The next generation of creating images inspired by I Ching is a book with text and illustrations called, I Ching Meditations. I began with a hand printed limited edition letterpress set of folders for the first three hexagrams. After completing that edition I continued with the illustrations in black and white pen and ink drawings for hexagrams one through sixteen. They were photocopied and published as a limited edition book. This was all before the birth of the Macintosh computer in January 1984. José Argüelles contributed a Foreword for that edition.
I discovered that in my moves across the country from Connecticut to California and back again twenty-three years later, along with several changes of computers, I had some how lost the original work that I had created in color digital format that I posted on a web page. I still have the low resolution of 72 dpi used for the web, but that resolution is not good enough for print.
After feeling stupid and horrified that I had lost all my high resolution work I accepted that fact and began again, creating all new images for hexagrams one through sixteen. Whenever I have switched the medium I am working in the process changes the outcome. On the positive side, I always like what I do better when I am forced to do it over again.
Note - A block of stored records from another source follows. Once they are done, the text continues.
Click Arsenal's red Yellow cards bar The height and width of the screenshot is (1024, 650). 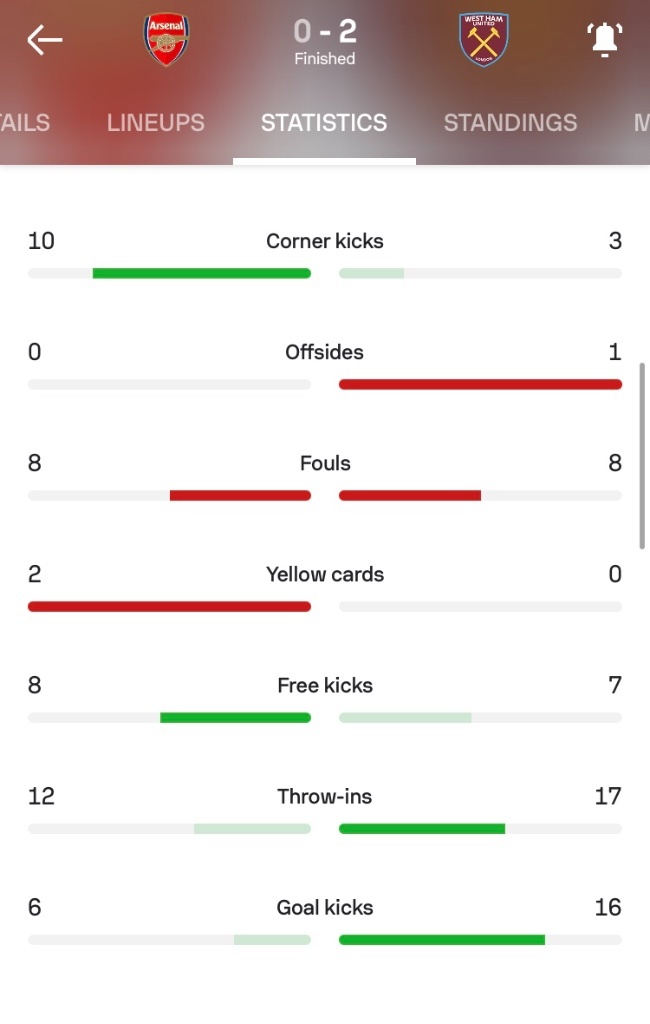coord(169,607)
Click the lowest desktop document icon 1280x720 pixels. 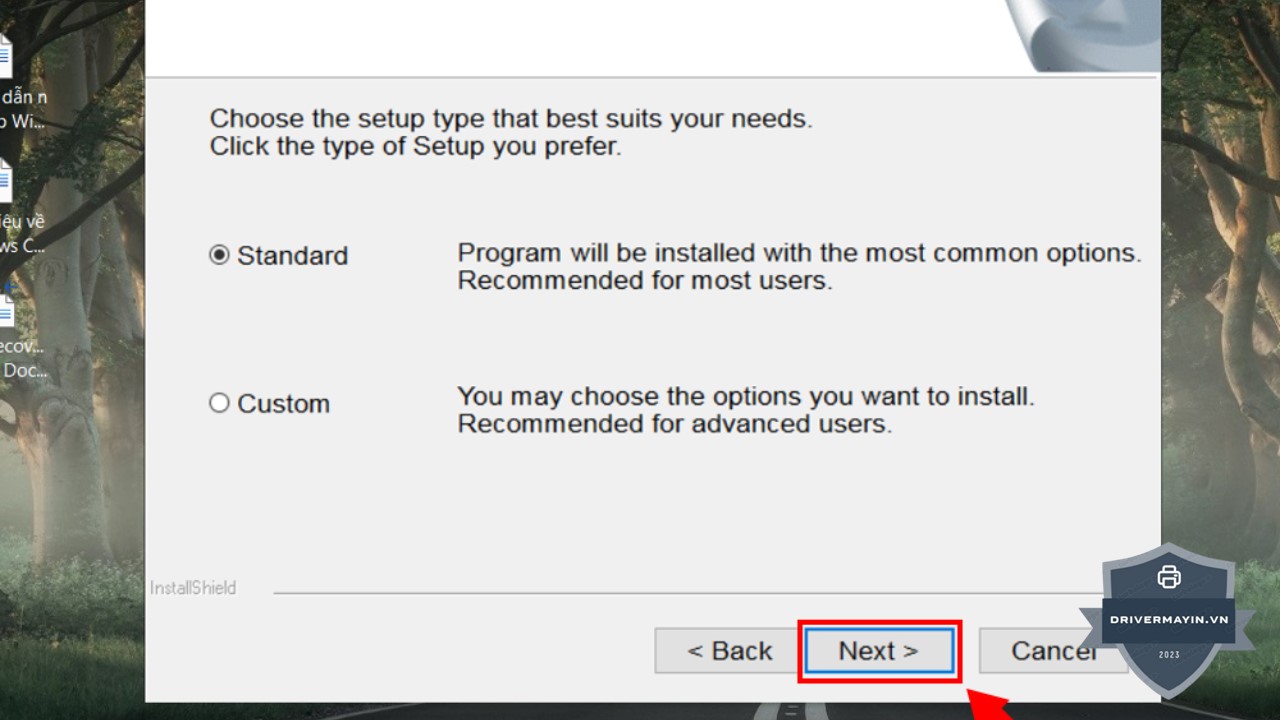pyautogui.click(x=5, y=308)
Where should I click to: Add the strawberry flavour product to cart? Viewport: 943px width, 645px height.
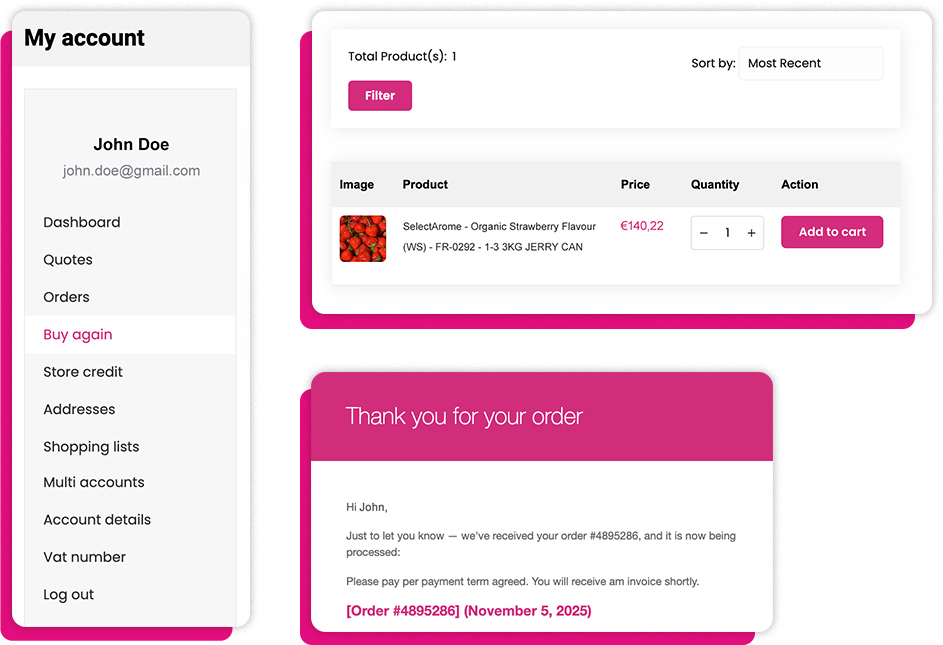pos(832,231)
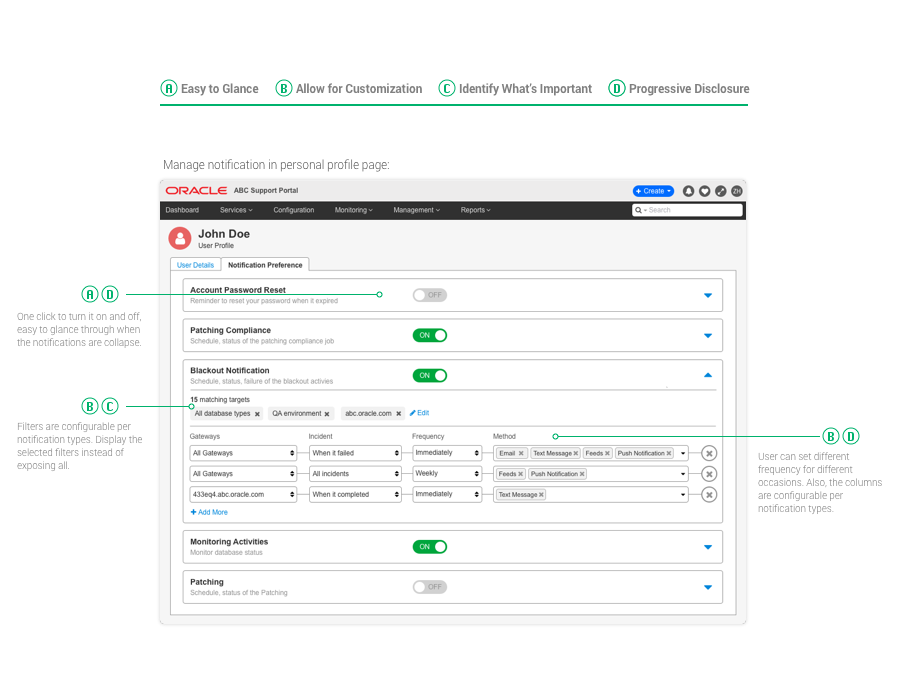Open the Services menu
This screenshot has height=700, width=906.
point(235,210)
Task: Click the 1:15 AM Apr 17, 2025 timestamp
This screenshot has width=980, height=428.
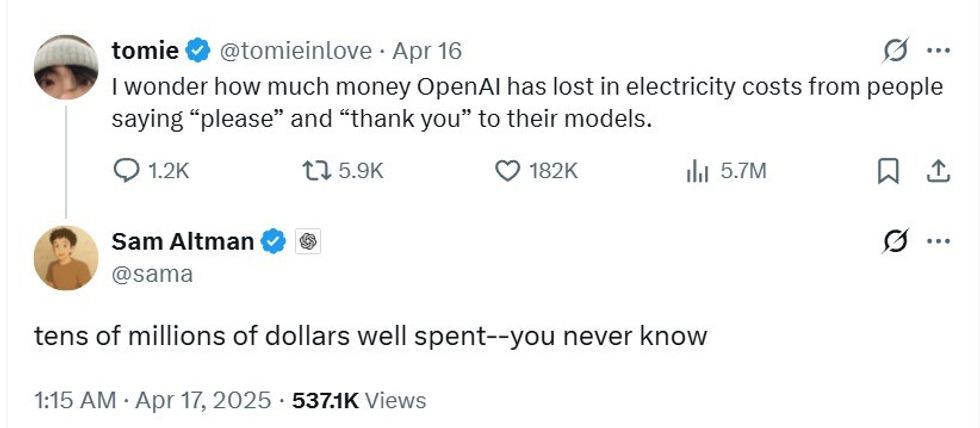Action: click(x=152, y=401)
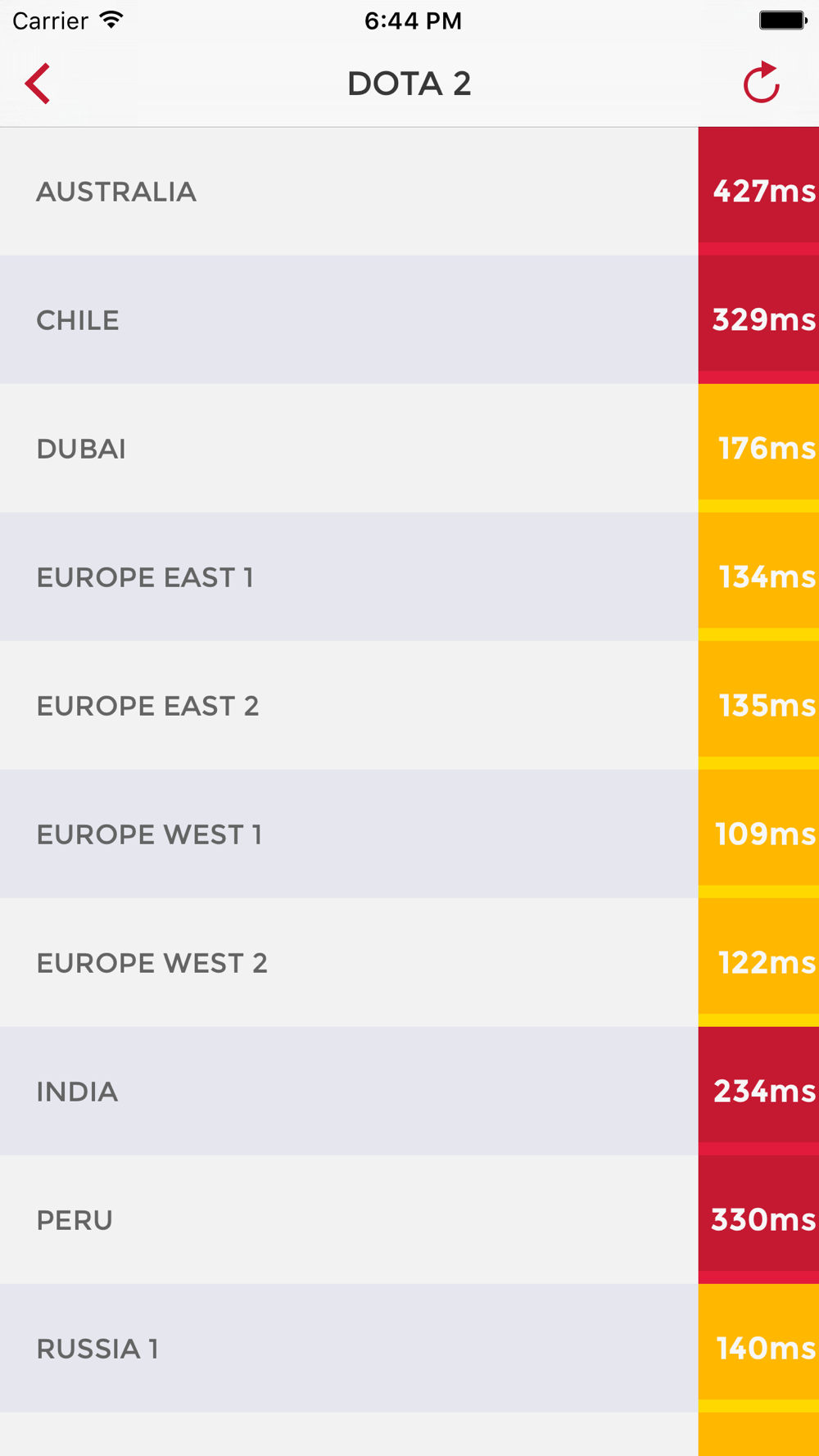Select the Australia server row
The height and width of the screenshot is (1456, 819).
[410, 192]
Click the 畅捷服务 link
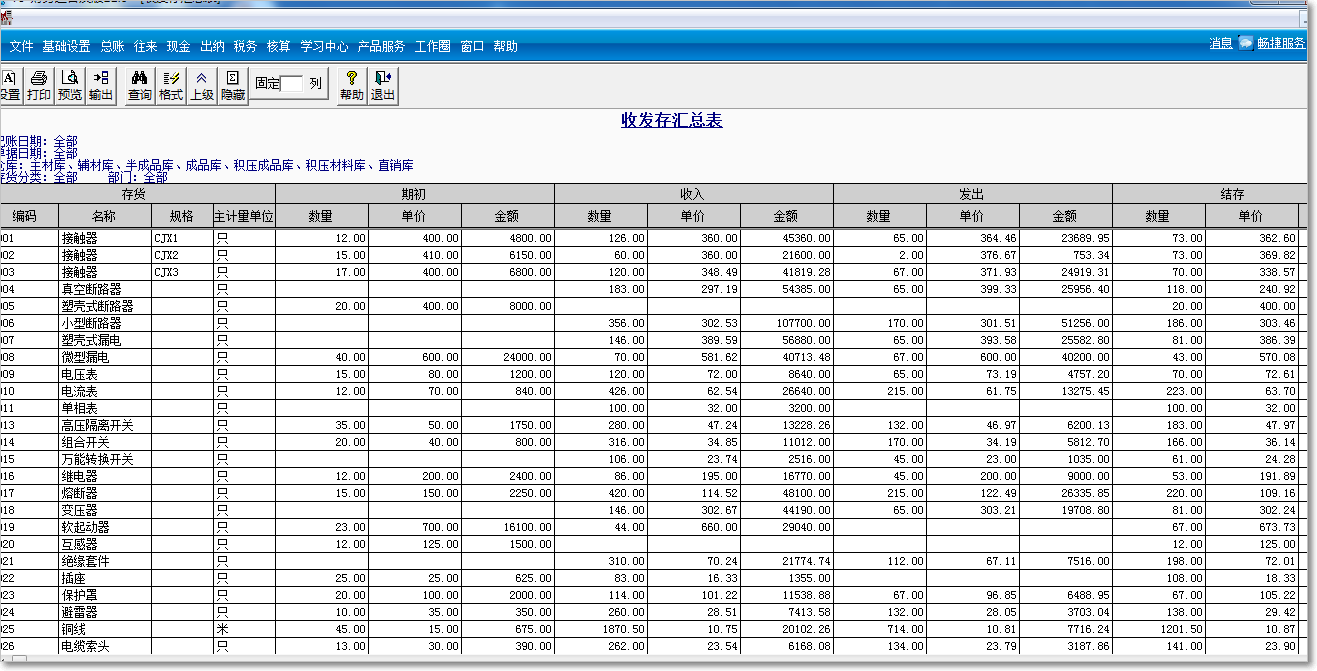Image resolution: width=1317 pixels, height=671 pixels. tap(1281, 44)
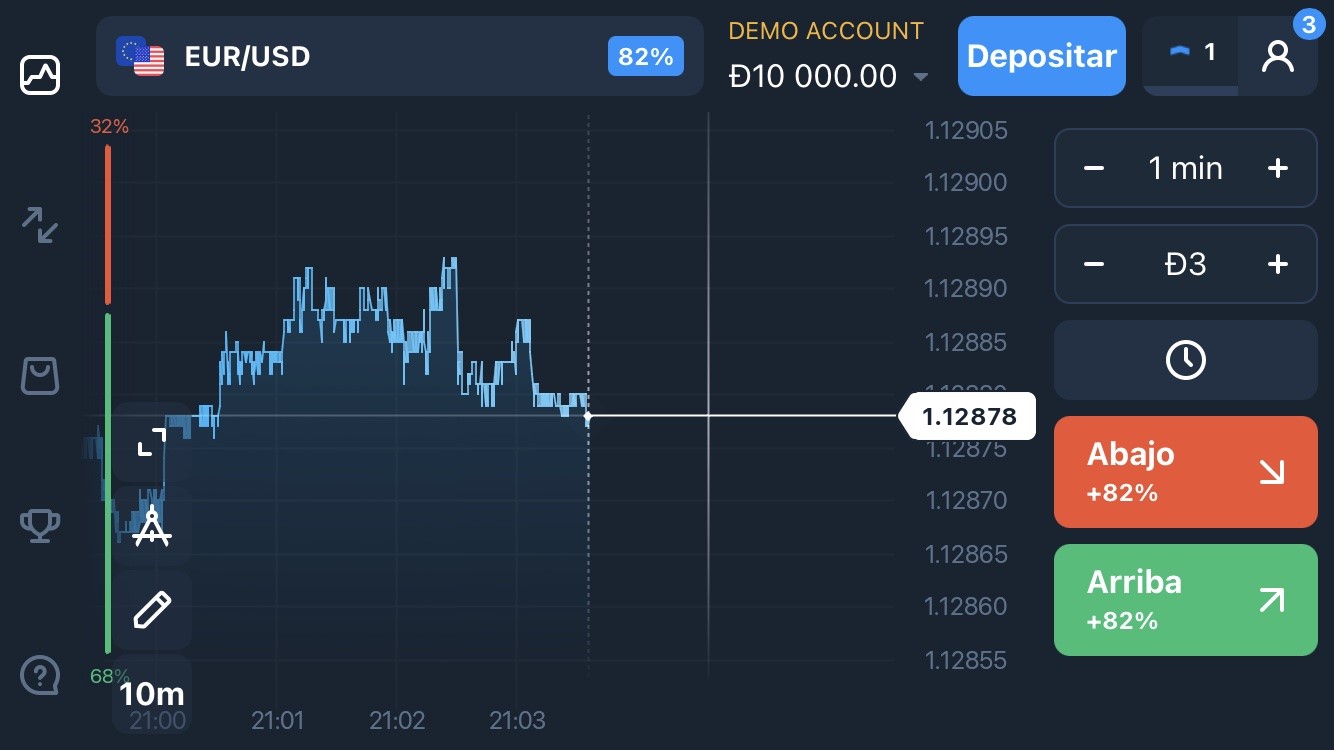The height and width of the screenshot is (750, 1334).
Task: Open the indicators compass tool
Action: point(152,526)
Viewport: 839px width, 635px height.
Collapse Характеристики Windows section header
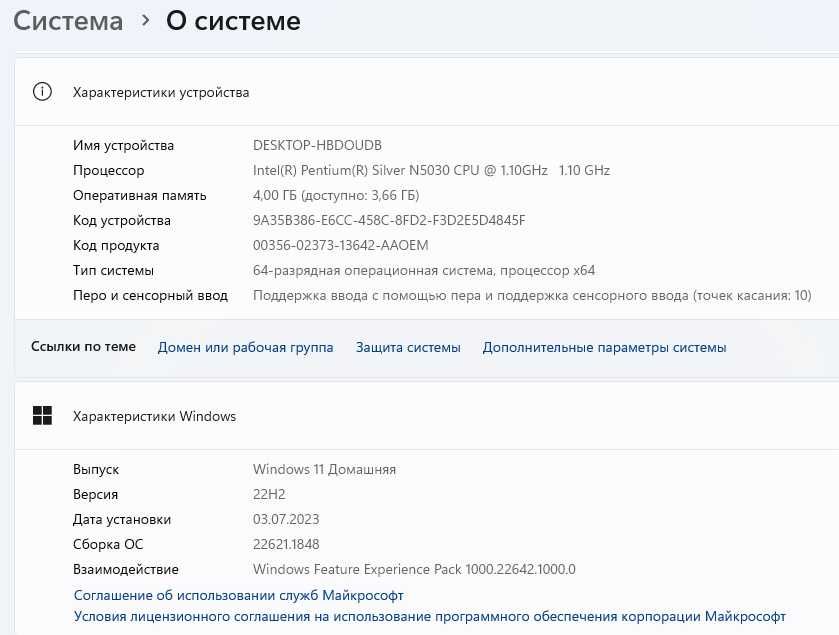tap(426, 416)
Another positive thing resulted from this loss is that now I am using graphic computer programs that allow me to create images at a faster rate than it took to do my original drawings. Having begun all these illustrations in hand cut woodblock prints and then in handset type on an antique letter press, the wonders of computer technology never cease to enrich and amaze me.
So … I began my original graphic I Ching with woodcuts, a medium that originated in China. I Ching also originating in China, and was the first computer. So … my She Ching is coming full circle here as she is created, produced and published via computer technology.
So what does all this have to do with how I arrived at I Ching Prescriptions? For one thing, I have been immersed in the varying processes of creating images that are inspired by the I Ching for
a very long time now. While I am working on the images for my graphic interpretation, I Ching Meditations, I experience each hexagram as a whole, with the 6 lines as one continual process. When I am creating an image for each line I focus on one hexagram at a time. It is as if I had asked the I Ching a question and received all changing lines. I absorbed the meaning of each line as it related to the hexagram as a whole in a different way than when I asked a question and then read only the lines that changed.
The effect of creating illustrations for interpreting the meaning makes the experience of the I Ching more intense. As I live with a hexagram for a long time I become aware of the organic movement within the six lines contained within each situation. This process led me to the idea of choosing a situation for I Ching guidance rather than to only rely on the synchronistic method. I have read a number of I Ching articles on how to use the I Ching where the writer says to read only the lines that are changing for guidance. So I'm proposing a concept here with a different approach that goes against the traditional directions for consulting the I Ching. To give an example of the organic movement from one phase to another within the changing lines, I have included at the end of the book an example that shows the development of movement within hexagram 10, Treading, excerpted from I Ching Meditations.